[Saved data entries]

____________________

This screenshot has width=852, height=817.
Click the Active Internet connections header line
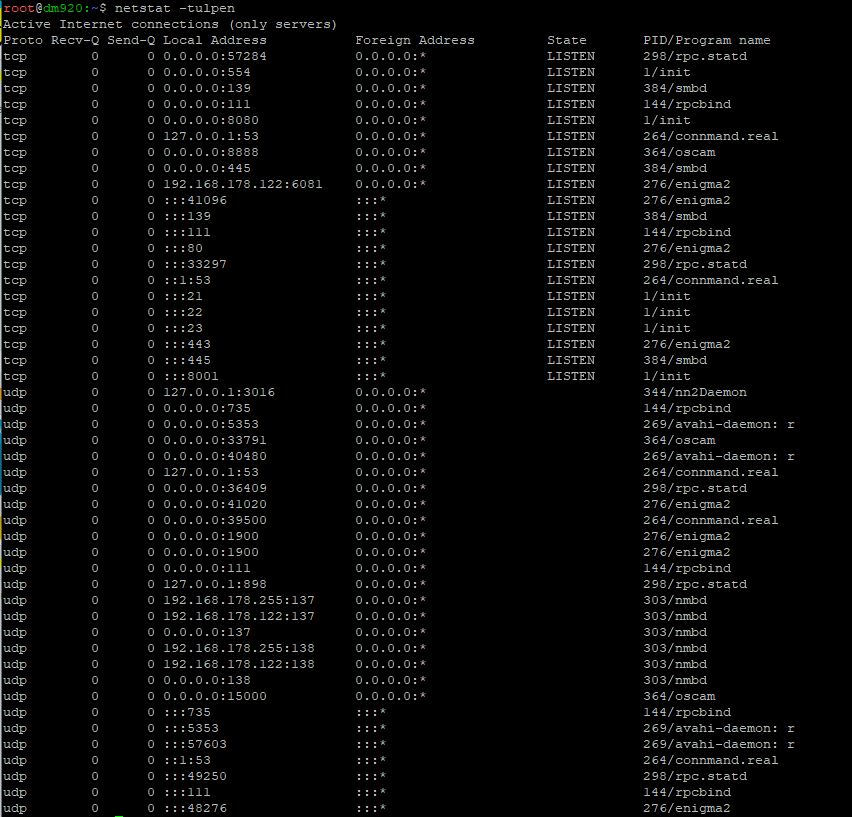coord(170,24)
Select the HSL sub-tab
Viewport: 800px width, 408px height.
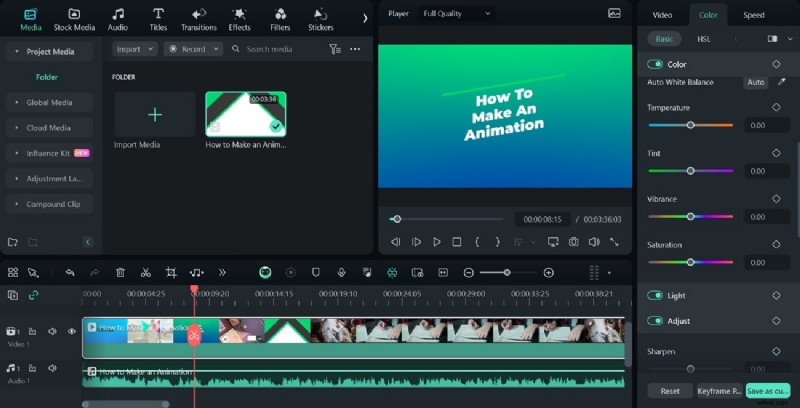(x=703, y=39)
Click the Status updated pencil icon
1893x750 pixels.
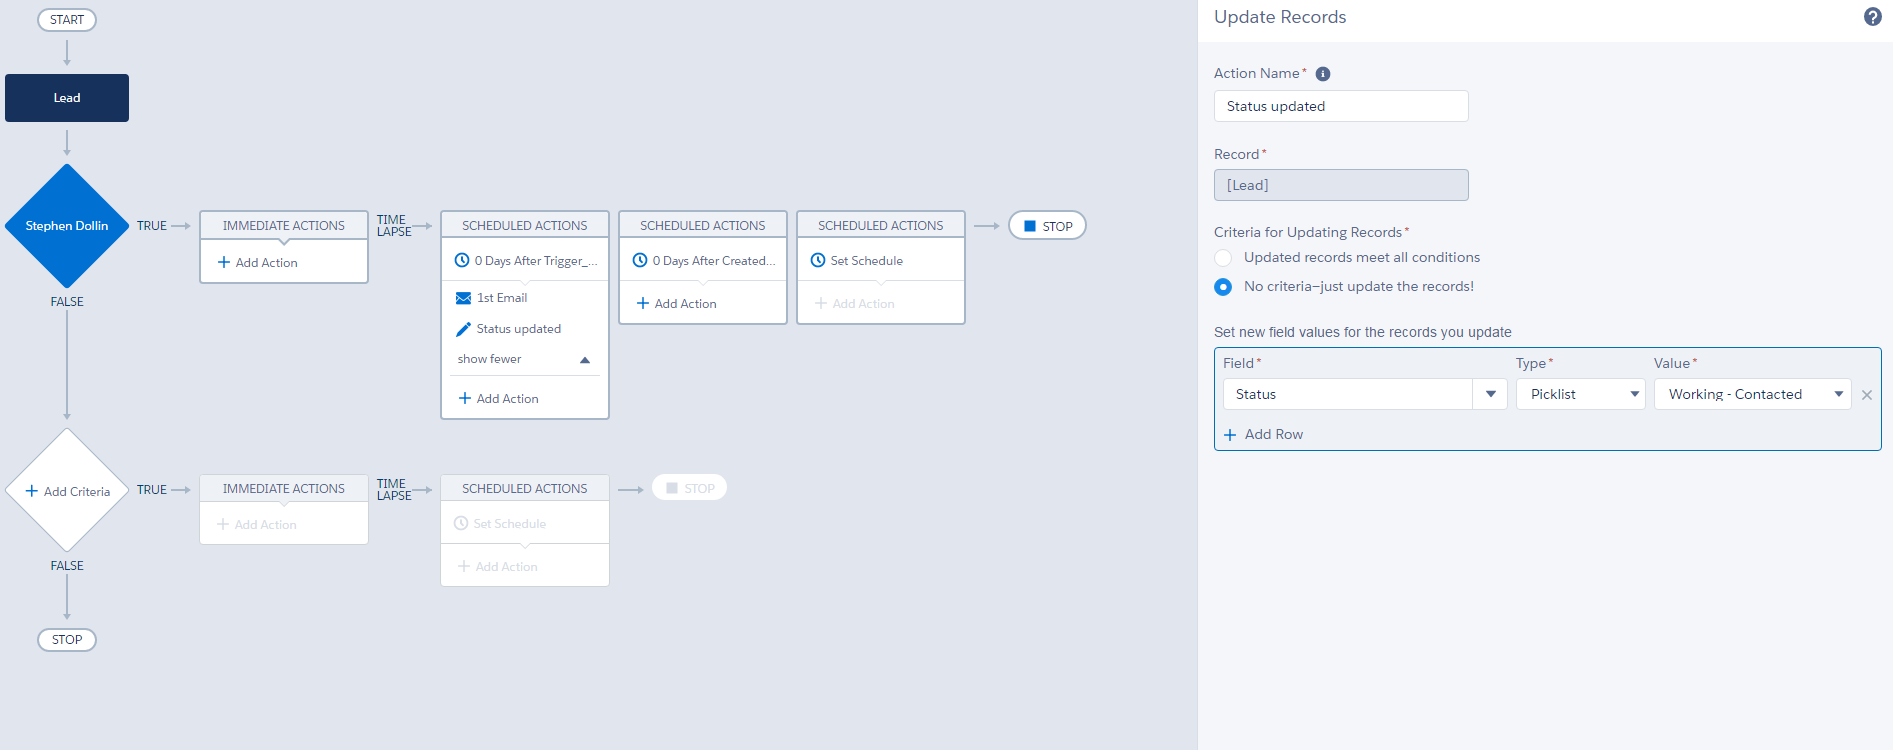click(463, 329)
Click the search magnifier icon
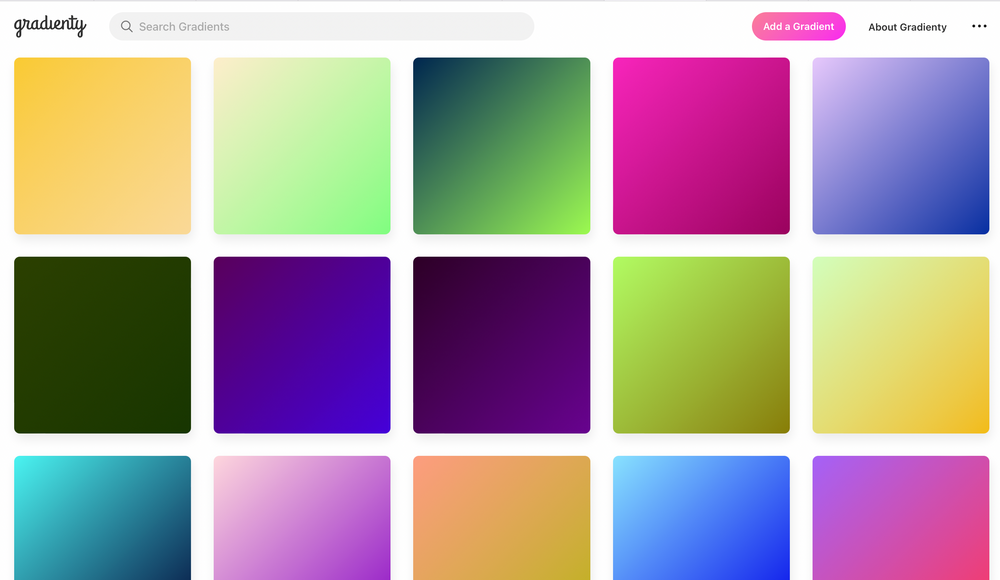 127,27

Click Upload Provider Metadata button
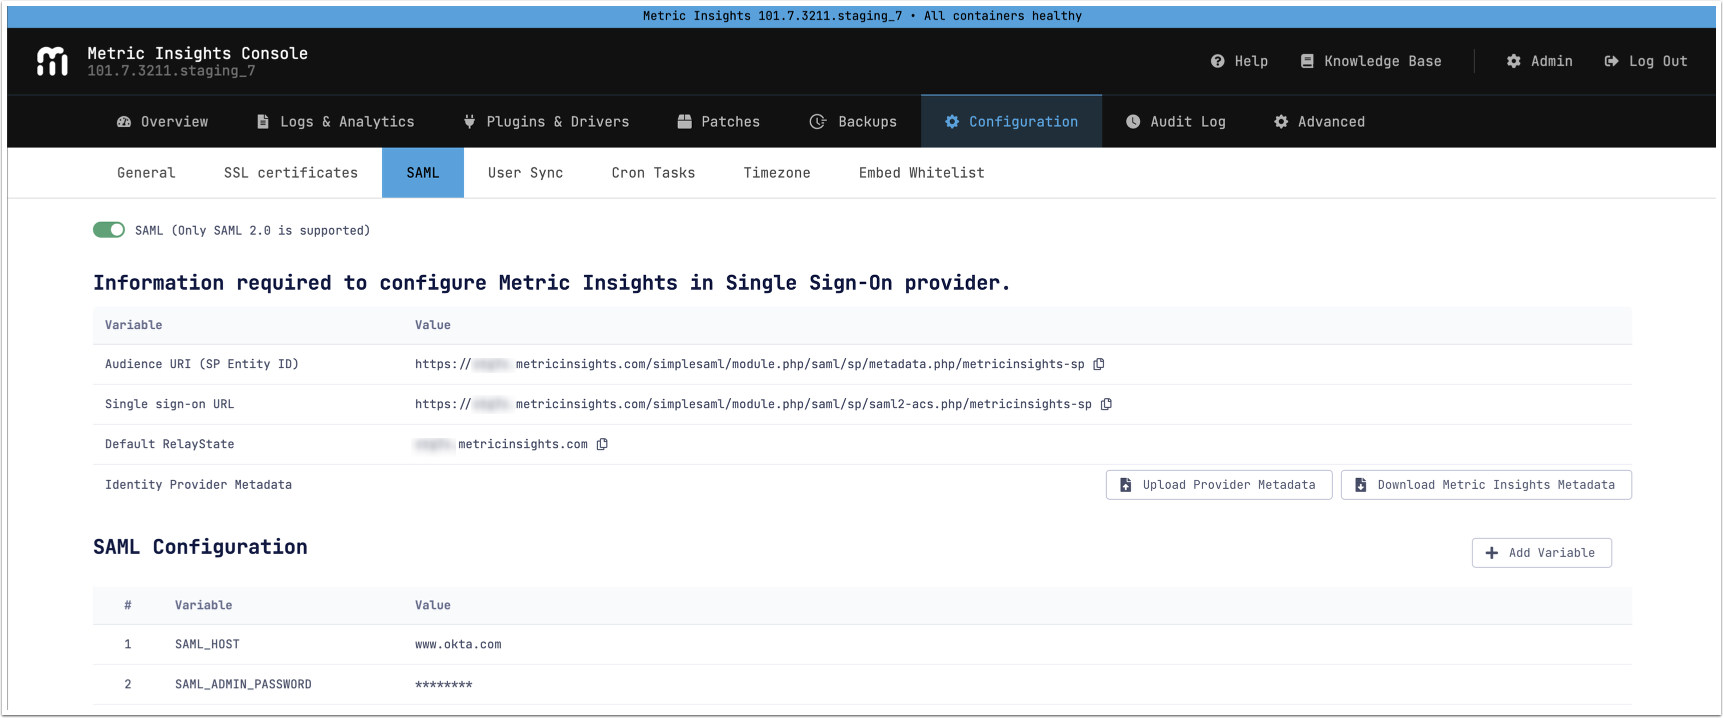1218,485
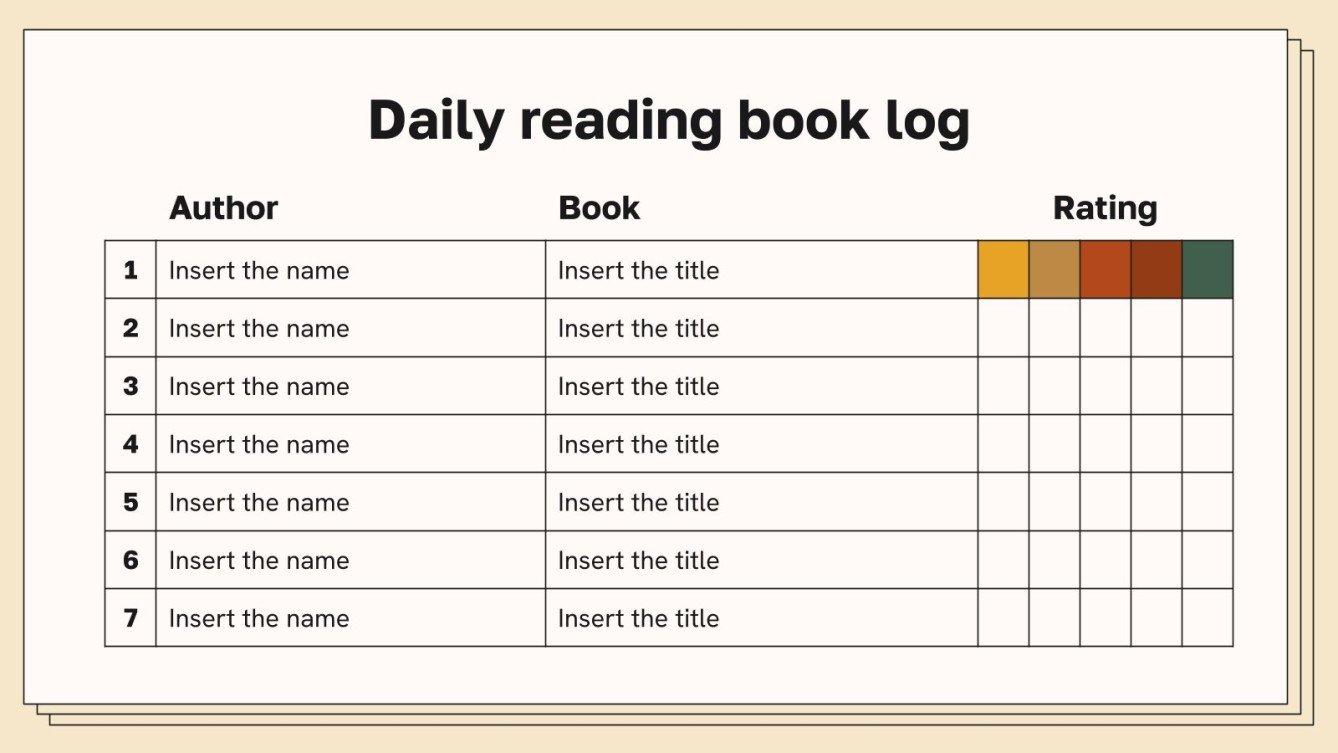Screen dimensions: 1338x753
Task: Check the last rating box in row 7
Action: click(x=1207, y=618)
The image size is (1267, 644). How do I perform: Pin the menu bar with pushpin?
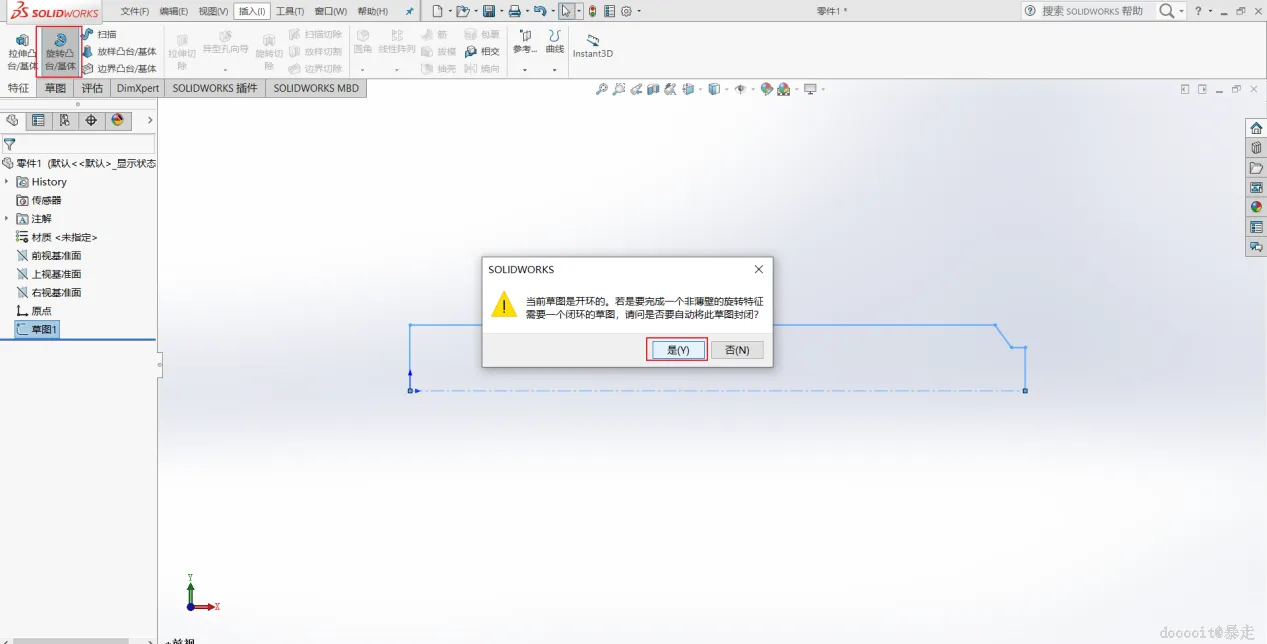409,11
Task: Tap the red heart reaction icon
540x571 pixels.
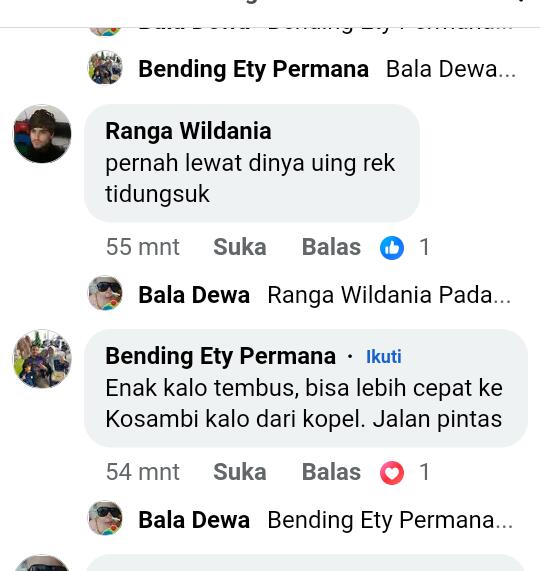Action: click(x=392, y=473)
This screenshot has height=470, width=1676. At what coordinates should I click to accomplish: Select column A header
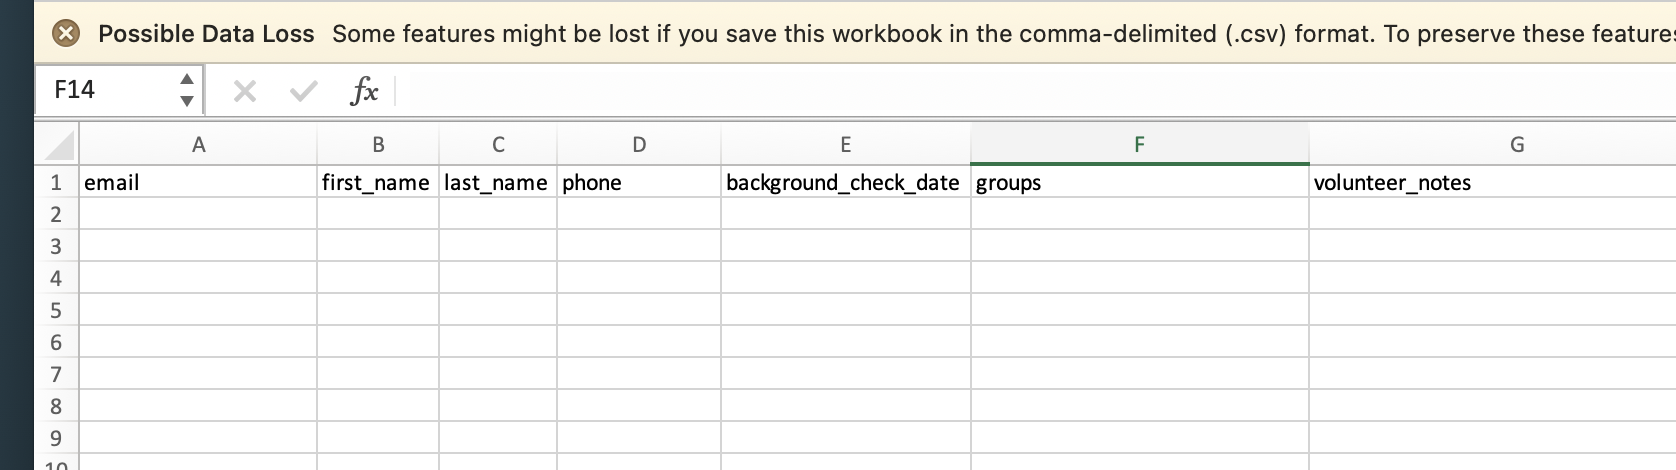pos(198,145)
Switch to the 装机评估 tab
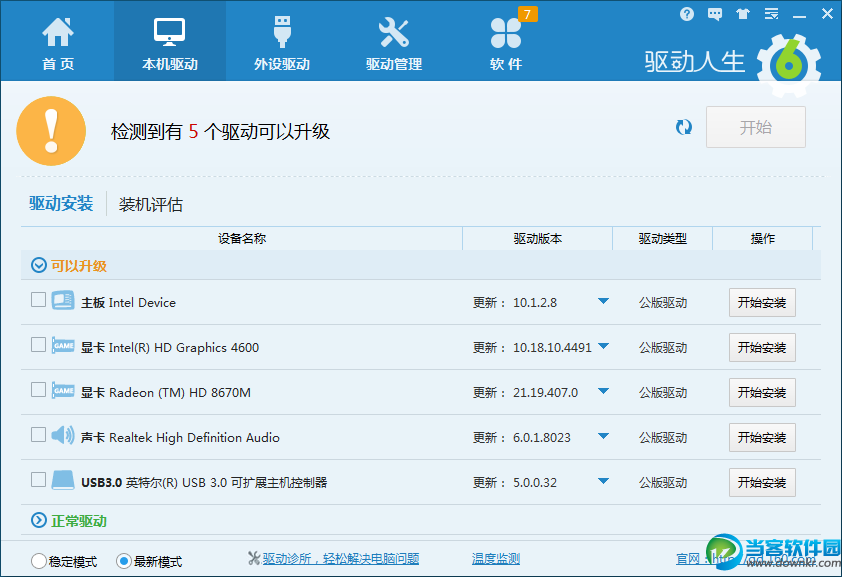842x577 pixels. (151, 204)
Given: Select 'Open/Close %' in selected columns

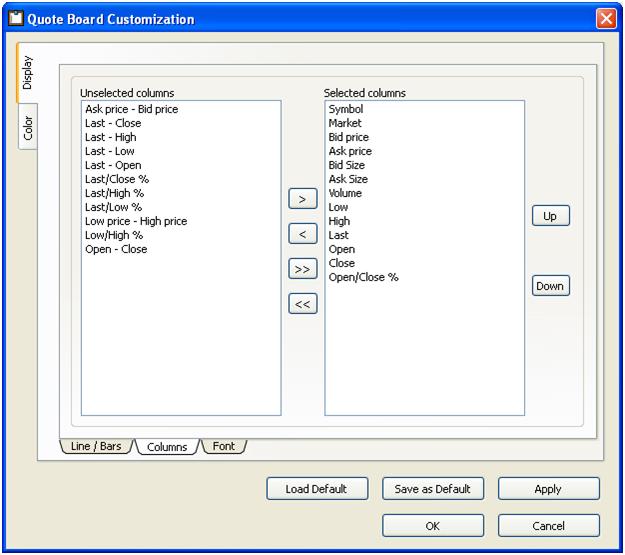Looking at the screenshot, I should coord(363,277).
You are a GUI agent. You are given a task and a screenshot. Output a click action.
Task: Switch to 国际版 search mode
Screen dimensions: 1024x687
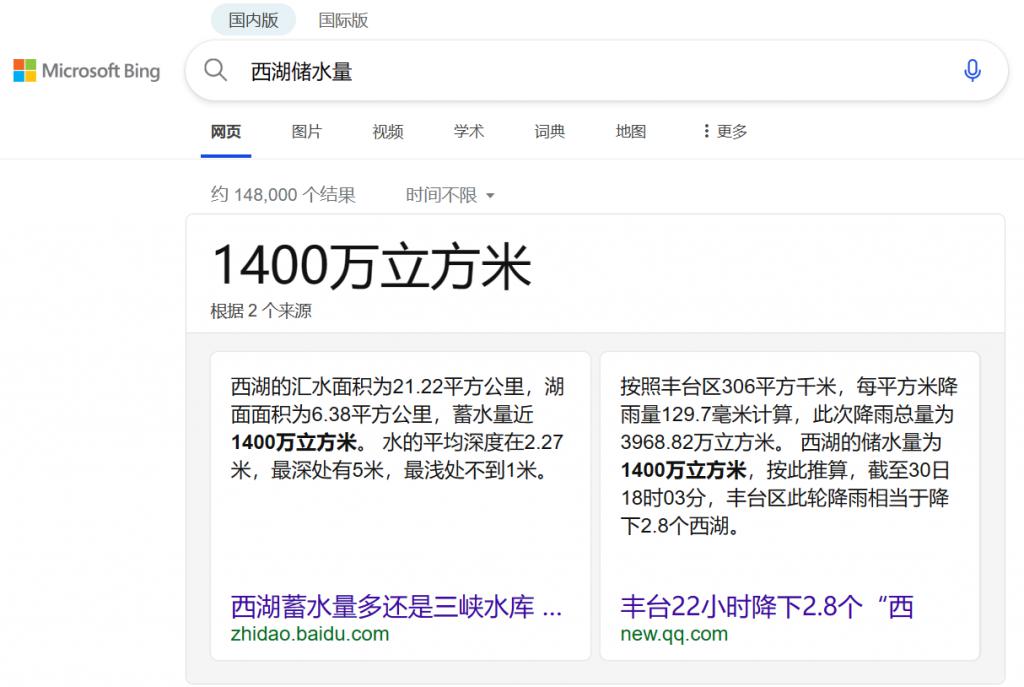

____________________

→ ACTION ITEM: If an entry contains an image, print the rest of that entry exactly and leave the image out.

→ YOUR RESPONSE:
This screenshot has width=852, height=817.
Click the Active Internet connections header line
coord(170,24)
Select the HSL sub-tab
Viewport: 800px width, 408px height.
(x=703, y=39)
Click the Status updated pencil icon
1893x750 pixels.
click(463, 329)
Click the search magnifier icon
 127,27

Click Upload Provider Metadata button
1218,485
Screen dimensions: 1338x753
Task: Check the last rating box in row 7
Action: click(x=1207, y=618)
The image size is (1267, 644). How do I perform: Pin the menu bar with pushpin?
409,11
Task: Tap the red heart reaction icon
540x571 pixels.
Action: click(x=392, y=473)
This screenshot has height=470, width=1676. At what coordinates should I click to accomplish: Select column A header
pos(198,145)
Switch to the 装机评估 tab
842x577 pixels. (151, 204)
Given: Select 'Open/Close %' in selected columns

Looking at the screenshot, I should coord(363,277).
You are a GUI agent. You are given a task and a screenshot. Output a click action.
Task: Switch to 国际版 search mode
Screen dimensions: 1024x687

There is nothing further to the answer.